Exercise aim: Each entry below should be output exactly, apart from its images.

Dataset entries:
==================================================
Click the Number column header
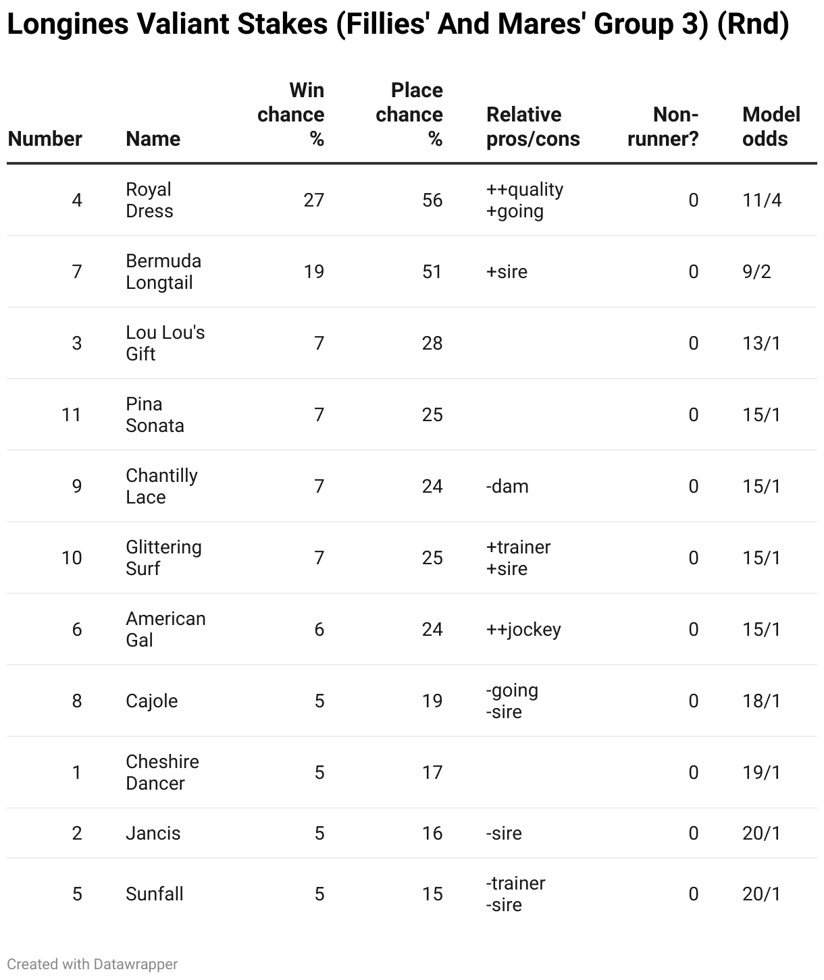coord(45,139)
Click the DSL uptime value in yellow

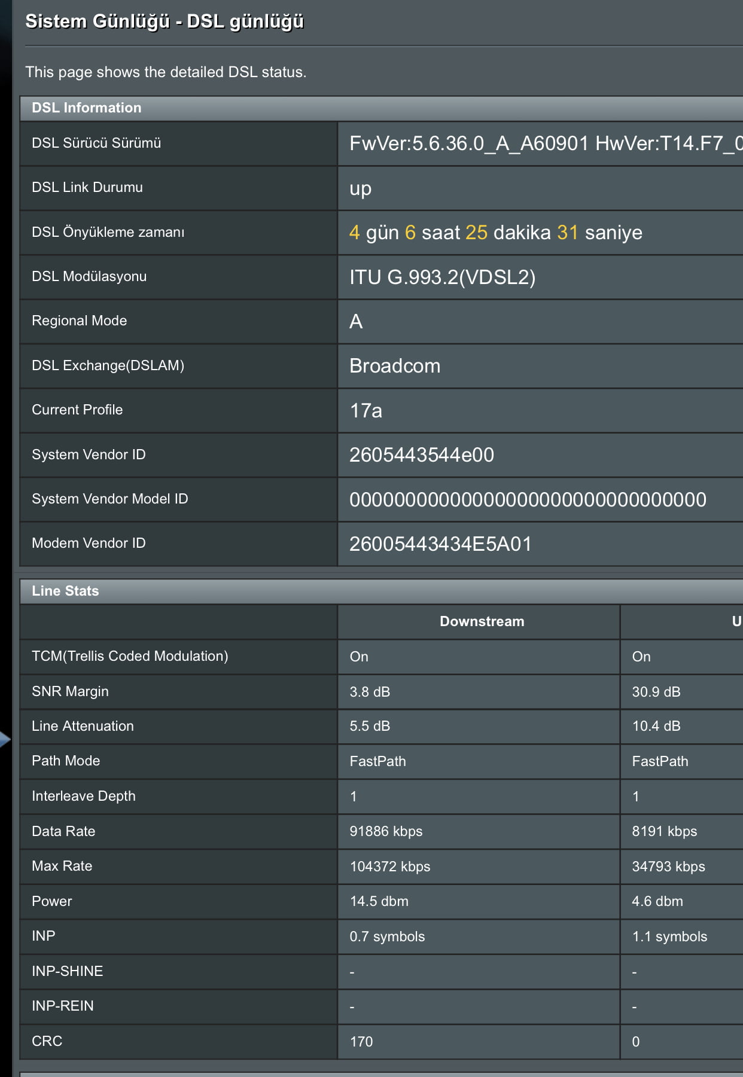[495, 232]
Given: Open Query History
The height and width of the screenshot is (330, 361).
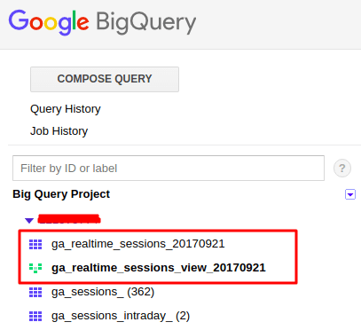Looking at the screenshot, I should [x=66, y=109].

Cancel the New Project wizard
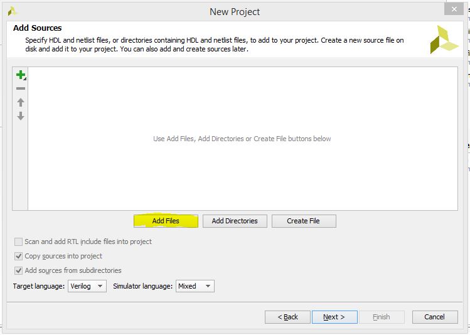434,317
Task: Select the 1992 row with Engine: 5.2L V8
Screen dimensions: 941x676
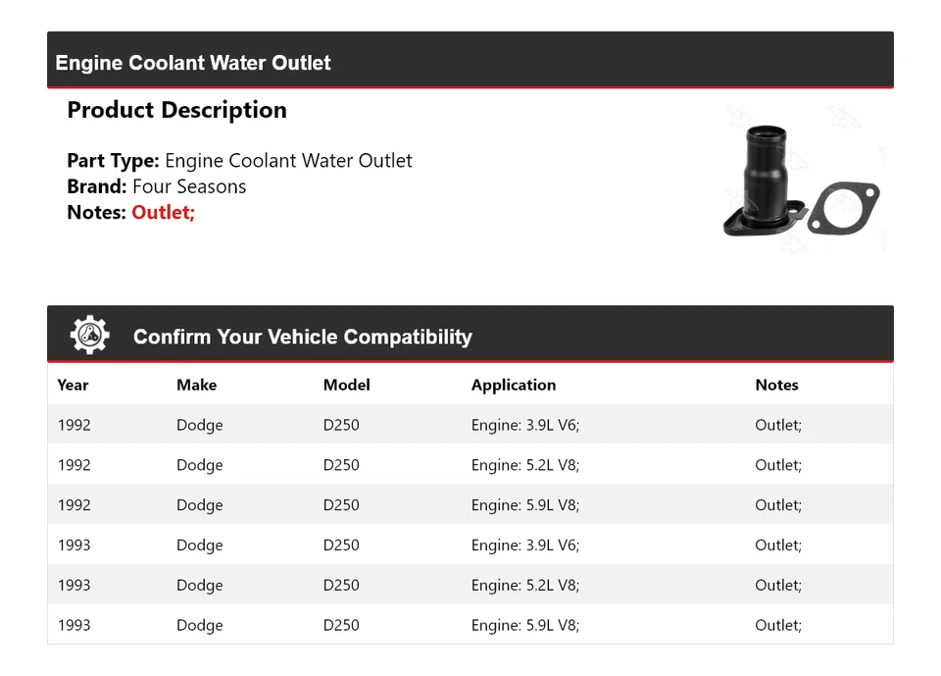Action: pos(470,465)
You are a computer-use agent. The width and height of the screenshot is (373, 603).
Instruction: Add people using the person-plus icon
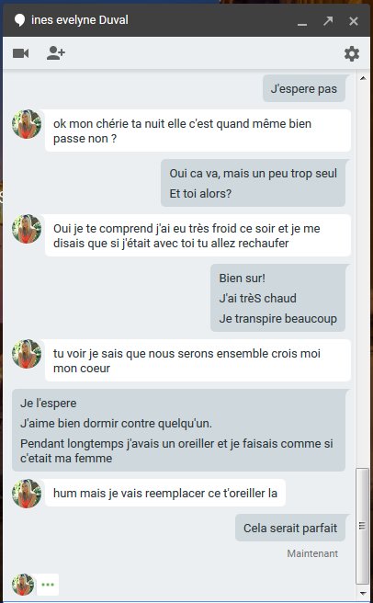click(x=56, y=53)
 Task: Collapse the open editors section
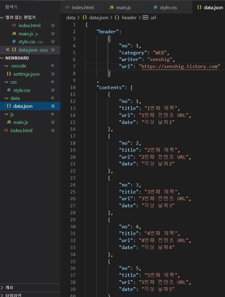[2, 17]
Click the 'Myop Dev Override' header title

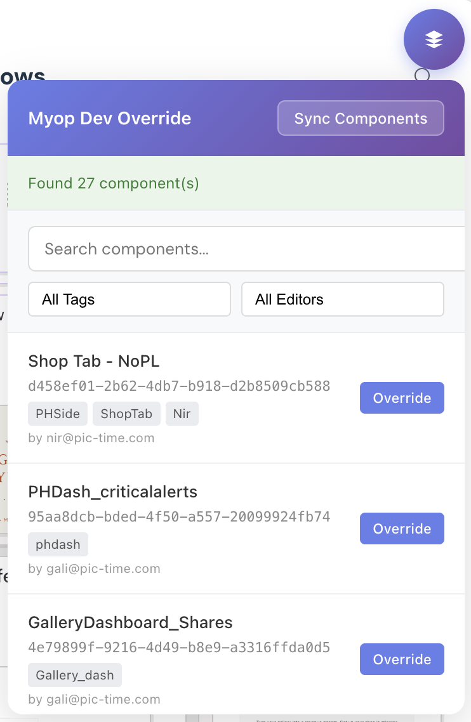pos(109,118)
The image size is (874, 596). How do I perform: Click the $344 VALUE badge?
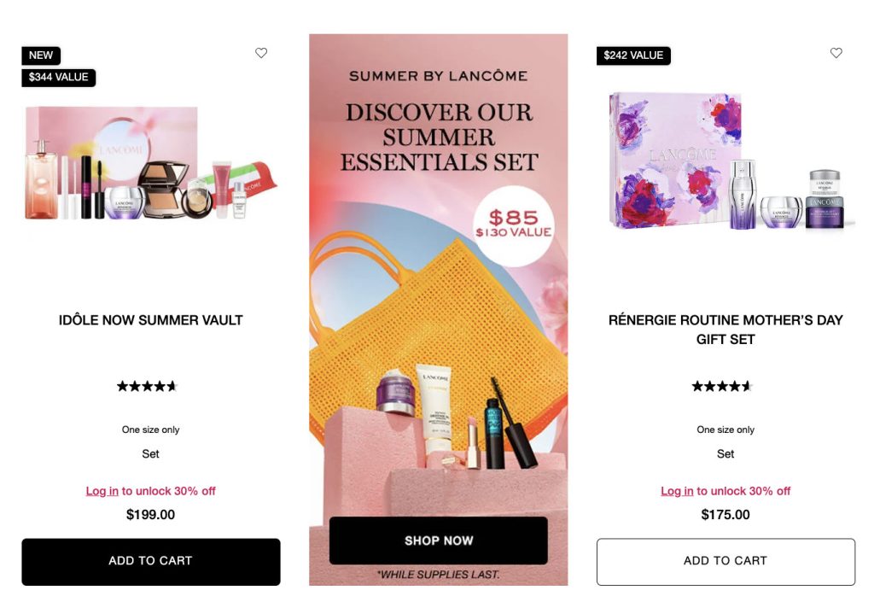click(x=59, y=77)
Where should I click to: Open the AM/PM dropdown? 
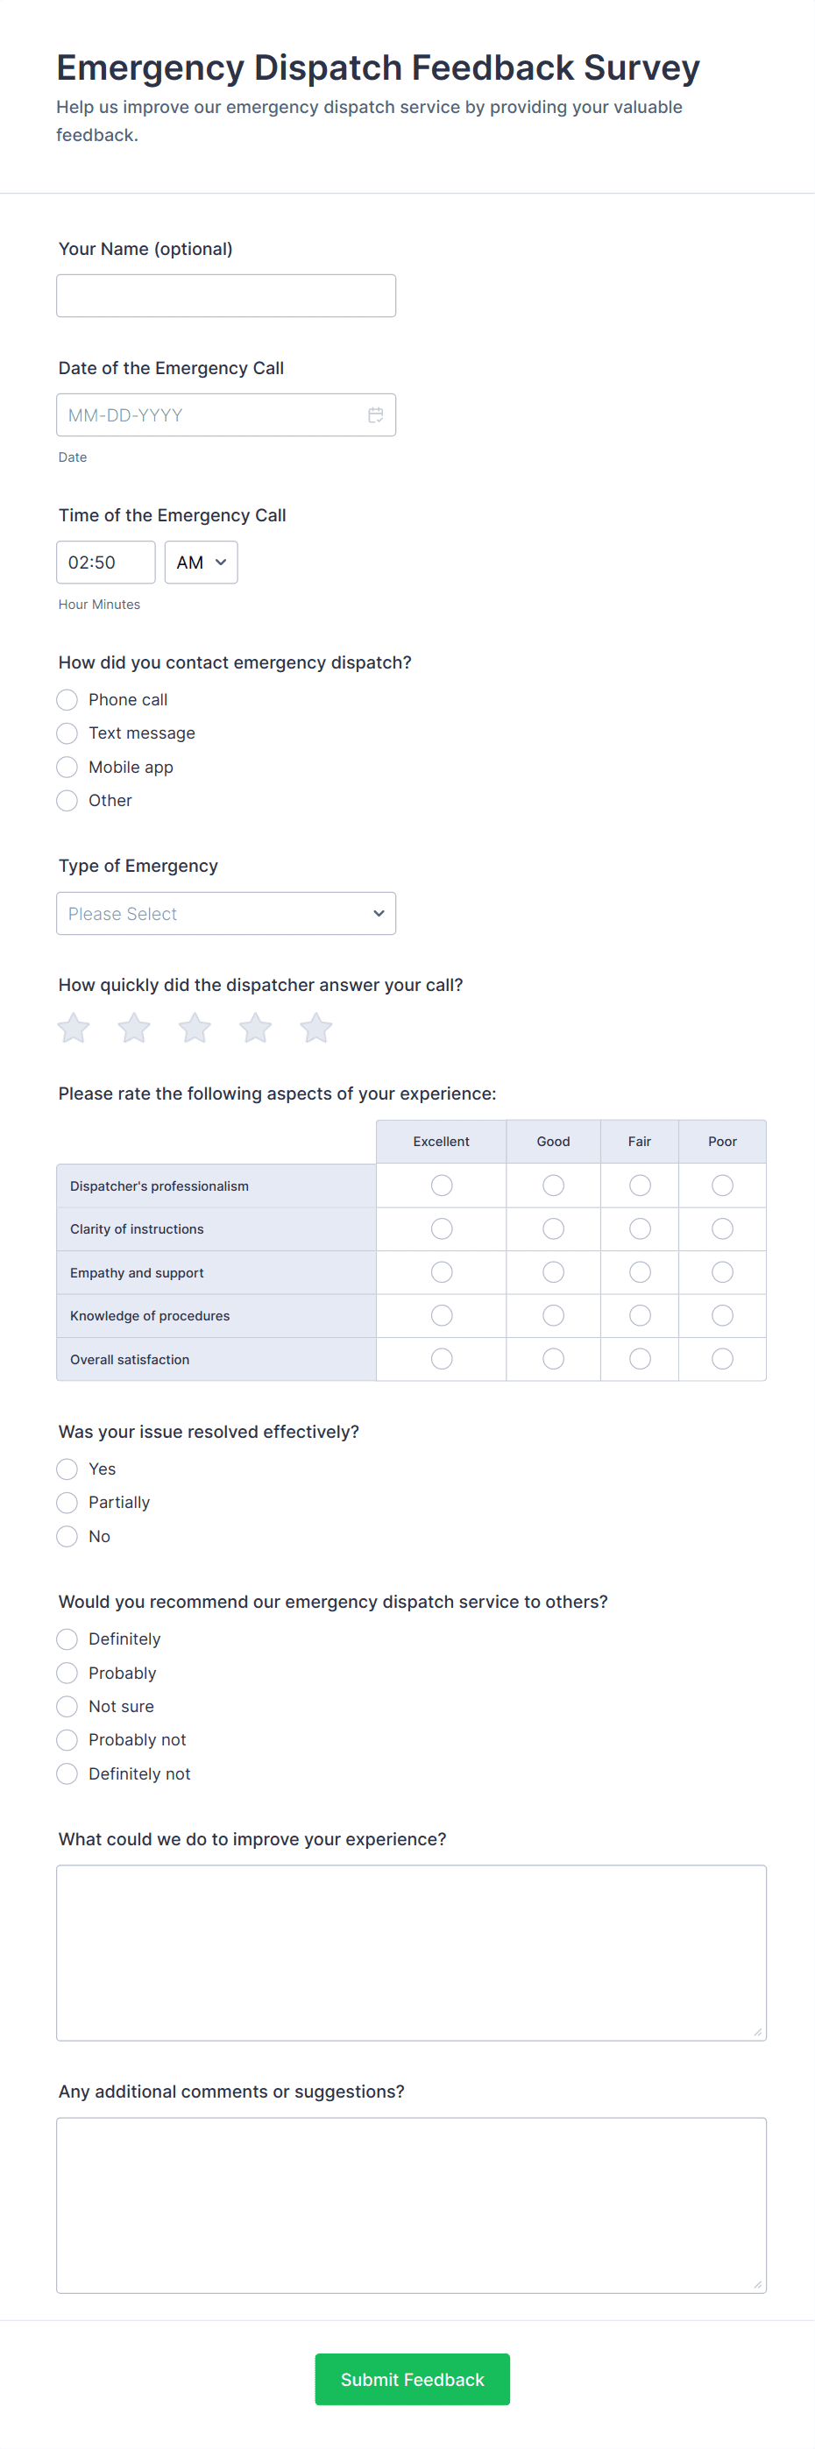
==================================================
Output for this task:
Click the Number column header
coord(45,139)
Click the DSL uptime value in yellow

[495, 232]
Given: Open Query History
The height and width of the screenshot is (330, 361).
Looking at the screenshot, I should [x=66, y=109].

Cancel the New Project wizard
434,317
Task: Select the 1992 row with Engine: 5.2L V8
Screen dimensions: 941x676
Action: pos(470,465)
You are a computer-use agent. The width and height of the screenshot is (373, 603).
Instruction: Add people using the person-plus icon
click(x=56, y=53)
 Task: Collapse the open editors section
[2, 17]
Click the 'Myop Dev Override' header title

pos(109,118)
The image size is (874, 596). How do I perform: Click the $344 VALUE badge?
click(x=59, y=77)
Where should I click to: Open the AM/PM dropdown? 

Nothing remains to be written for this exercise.